- [DATASET]:
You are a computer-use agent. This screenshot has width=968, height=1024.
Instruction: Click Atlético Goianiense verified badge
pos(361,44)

---

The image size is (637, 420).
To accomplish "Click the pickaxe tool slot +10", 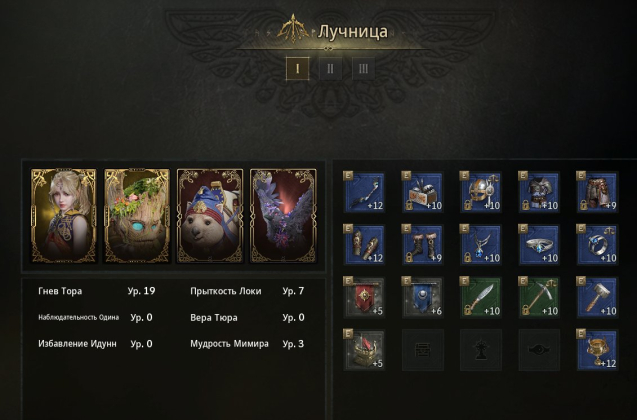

- [TASK REQUIREMENTS]:
Which part of the entries opens with the line containing "The image size is (637, 420)." and closes with the line containing "the pickaxe tool"? Output that part exactly, ends included, pictures excluded.

- [RESULT]:
The image size is (637, 420).
To accomplish "Click the pickaxe tool slot +10", 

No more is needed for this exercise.